Women as Property -- Shirl, and many others, are property. Thorn calls them "furniture." They come with the apartment, for use by the renter. All of the apartments in the building (run by Charles) have their own female furniture. They are so accustomed to being servile property that Thorn only has to suggest a bit of casual graft on his part includes sex with Shirl. She goes along with it, answering his questions, as if it were of no more import than peeling an orange.Even Tab, the aspiring middle-class man, has his own 'kept' woman' -- Martha. She flirts with Thorn, as if her only real reason to exist is to please a man -- any man. Viewers are expected to be shocked at seeing women as commodities.

Euthanasia -- An erie part of the screenplay is that old people are encouraged to commit suicide for the betterment of mankind. There is a large, clean facility call "Home" which checks in the elderly as if at a hotel. They get to pick their favorite colors, music and images. They lay on a raised bed, sip the poison, the lie back and enjoy the widescreen-surround-sound show for their last comfortable 20 minutes. All quite routine.
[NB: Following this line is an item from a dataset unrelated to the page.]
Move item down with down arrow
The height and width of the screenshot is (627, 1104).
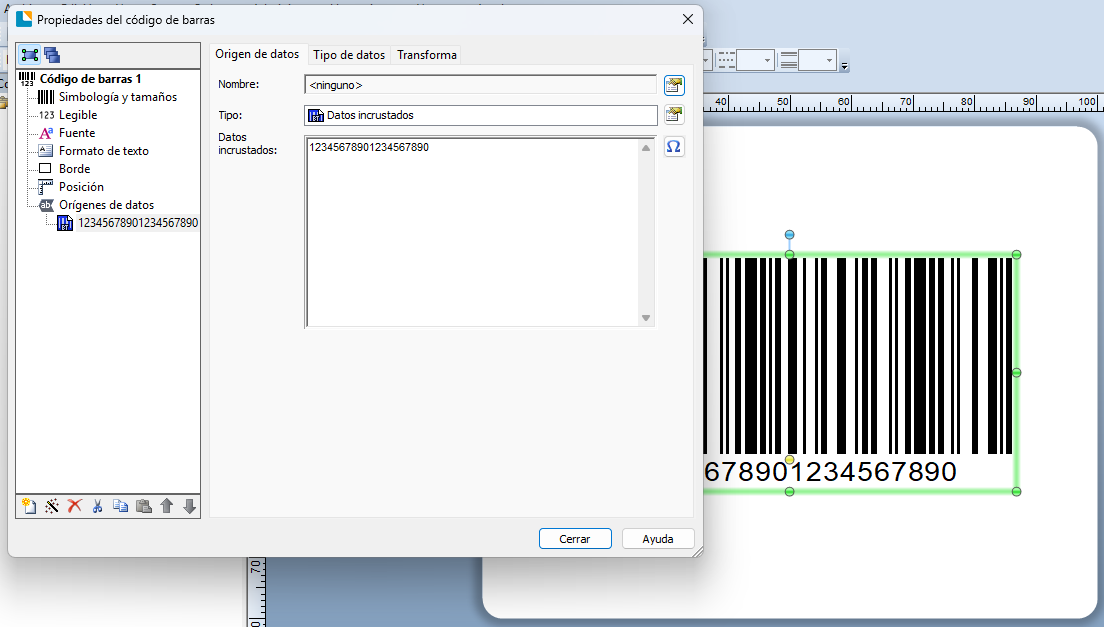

Corrupt Power -- The crux of the movie, is that the (evil) corporate and political establishment have lied about making Soylent Green out of plankton. The truth is that mankind polluted the oceans and killed the plankton too. On top of that, they figured out a way to recycle dead people to make food. Thorn rightly warns people that this means the (evil) authorities' next step is to regard the poor as livestock to be tended and harvested.

Riot Control -- In an era of war protests, the intervention of The Scoops is a chilling visual. Trash trucks with front-end loader scoops drive into the mass of protesters. The trucks scoop up a load of people and dump them in their boxes. The masses have been devalued to the point of being rubbish which must be cleared away. Viewers are expected to horrified at what lengths The Man will go to.

Appropriate End -- As a footnote, SG was Edward G. Robinson's last film. While SG was filming, he was dying of cancer. This lends some real and unintended poignancy to his final scene in the euthanasia chamber. His last few feet of film, are him acting out his own death. He died a couple weeks after filming was done.

Bottom line? SG is one of those must-see films -- even for those who aren't sci-fi fans. It is a powerful story and much more of a social commentary than a monsters-and-aliens film. Heston and Robinson provide good performances. Director Richard Fleischer provides compelling visuals. Screenwriter Stanley Greenberg provides a deep story with many layers of subtext. SG is not only worth watching, it's worth watching several times to explore it's many minor threads.